* WORK TO DO
**a.** Put this sentence from the garment production guide below into Spanish: "Garment production is a rhythmic movement of goods in a pre-planned path."
**b.** Extend the garment production guide below, picking up right after its final sentence.

* TEXT EXCERPT
####################

Some of the modern fast fashion brands are able to churn out hundreds and thousands of styles of clothing within a few weeks’ time. But smaller brands are not able to achieve such targets. For them, it takes a little while longer to come up with new styles.
Garment production is a rhythmic movement of goods in a pre-planned path. We are going to unravel this path and make garment production easier for you.

Here is the 5 step guide to garment production
1. Pre-Production Stage
Garment manufacturing is more than cutting, sewing, and finishing. Although these are important steps, it is not the only step involved. Pre-production planning is the step before making bulk production. This stage includes the fabric and trims sourcing, pattern making, and sampling stage.
A. Fabric and Trim Sourcing
In a garment manufacturing unit, the sourcing department is responsible ...
... for fabric and trim sourcing. It is basically determining how and where the items will be obtained. The team sends out enquiries to multiple fabric and trim manufacturers in order to receive quotes for the same.
In some cases, the manufacturer sends a collection of small pieces of fabrics and trims to the sourcing. This way they get a hand feel on the item. Once the team finalizes few items, they negotiate for prices and lead time.

####################

(Source records)
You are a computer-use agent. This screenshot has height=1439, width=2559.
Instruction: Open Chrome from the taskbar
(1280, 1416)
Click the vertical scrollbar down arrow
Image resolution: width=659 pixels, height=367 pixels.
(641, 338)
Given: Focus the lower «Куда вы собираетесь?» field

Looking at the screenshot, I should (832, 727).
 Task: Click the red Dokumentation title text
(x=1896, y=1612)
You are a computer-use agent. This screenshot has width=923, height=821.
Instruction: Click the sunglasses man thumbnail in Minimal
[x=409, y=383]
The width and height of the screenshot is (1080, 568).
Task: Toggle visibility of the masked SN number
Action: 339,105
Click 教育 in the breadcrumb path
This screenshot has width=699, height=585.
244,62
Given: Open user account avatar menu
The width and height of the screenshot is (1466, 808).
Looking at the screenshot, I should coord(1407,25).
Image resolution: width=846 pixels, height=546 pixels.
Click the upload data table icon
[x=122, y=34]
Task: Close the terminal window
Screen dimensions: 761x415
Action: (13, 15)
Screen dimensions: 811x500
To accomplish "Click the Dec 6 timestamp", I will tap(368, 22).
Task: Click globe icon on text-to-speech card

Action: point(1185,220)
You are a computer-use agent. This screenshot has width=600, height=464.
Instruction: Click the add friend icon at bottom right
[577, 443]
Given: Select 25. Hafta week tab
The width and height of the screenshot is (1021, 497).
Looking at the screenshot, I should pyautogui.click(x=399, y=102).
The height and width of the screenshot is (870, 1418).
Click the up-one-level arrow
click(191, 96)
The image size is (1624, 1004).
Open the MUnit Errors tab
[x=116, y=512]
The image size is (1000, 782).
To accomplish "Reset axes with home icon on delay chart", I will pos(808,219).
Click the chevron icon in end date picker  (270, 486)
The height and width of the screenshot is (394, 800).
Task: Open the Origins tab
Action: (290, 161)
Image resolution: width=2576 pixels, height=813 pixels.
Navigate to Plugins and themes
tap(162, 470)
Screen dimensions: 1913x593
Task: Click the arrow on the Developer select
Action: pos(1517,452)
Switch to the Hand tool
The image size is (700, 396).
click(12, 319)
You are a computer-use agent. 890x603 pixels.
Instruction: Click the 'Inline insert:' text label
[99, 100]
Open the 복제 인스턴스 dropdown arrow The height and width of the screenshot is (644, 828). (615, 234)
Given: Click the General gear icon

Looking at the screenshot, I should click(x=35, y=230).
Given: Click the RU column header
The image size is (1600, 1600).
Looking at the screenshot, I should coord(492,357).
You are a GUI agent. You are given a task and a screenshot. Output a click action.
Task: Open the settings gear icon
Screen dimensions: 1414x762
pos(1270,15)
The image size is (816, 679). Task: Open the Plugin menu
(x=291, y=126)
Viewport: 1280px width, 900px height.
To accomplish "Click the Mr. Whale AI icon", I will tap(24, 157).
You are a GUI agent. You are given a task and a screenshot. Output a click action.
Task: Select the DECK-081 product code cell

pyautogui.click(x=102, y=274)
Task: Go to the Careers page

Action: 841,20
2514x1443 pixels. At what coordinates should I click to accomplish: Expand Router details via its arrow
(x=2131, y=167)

####################

* ANSWERS BELOW
**a.** La producción de prendas es un movimiento rítmico de bienes a lo largo de una ruta planificada de antemano.

**b.**
It is important to note that price, lead time, and the credibility of the manufacturer play an important role while deciding on a manufacturer.
B. Pattern Making
“Pattern making is the art of designing patterns by making templates from which clothing and craft items can be sewn”. A technical designer, who is an expert in pattern making draws various parts of similar style onto fabric prior to cutting and assembling.
C. Sampling
In the sampling process, a prototype of the style is made. Before mass production, it is crucial to understand the variables involved in the production process. In sampling, all the elements of the product are finalized and taken approval from relevant people at the organization.
The main objective of sampling is to eliminate the risk of making a wrong purchase of raw materials and finalize a smooth production process. In bulk manufacturing, making mistakes are not acceptable because a single mistake can cost hundreds of thousands in the loss.
2. Production Planning
Production planning involves planning each and every process involved in the manufacturing process in advance. The planning will be extremely precise in order to deliver goods at the right time. Any contingencies in the production planning will affect the delivery dates and ultimately leading to problems for the brand to which the items are to be delivered. It involves scheduling of tasks, execution of processes, and delivery.
Production planning leads to:
• Low cost of production
• Reduce loss due to problems
• Timely delivery of goods
• Follow up and execution

3. Spreading & Cutting Process
Spreading is the process of laying out the fabrics in order to cut them into pieces before it is forwarded for stitching. Most of the time, fabrics are laid in superimposed layers of specific lengths (plies). Both woven and knitted fabrics are laid in this manner.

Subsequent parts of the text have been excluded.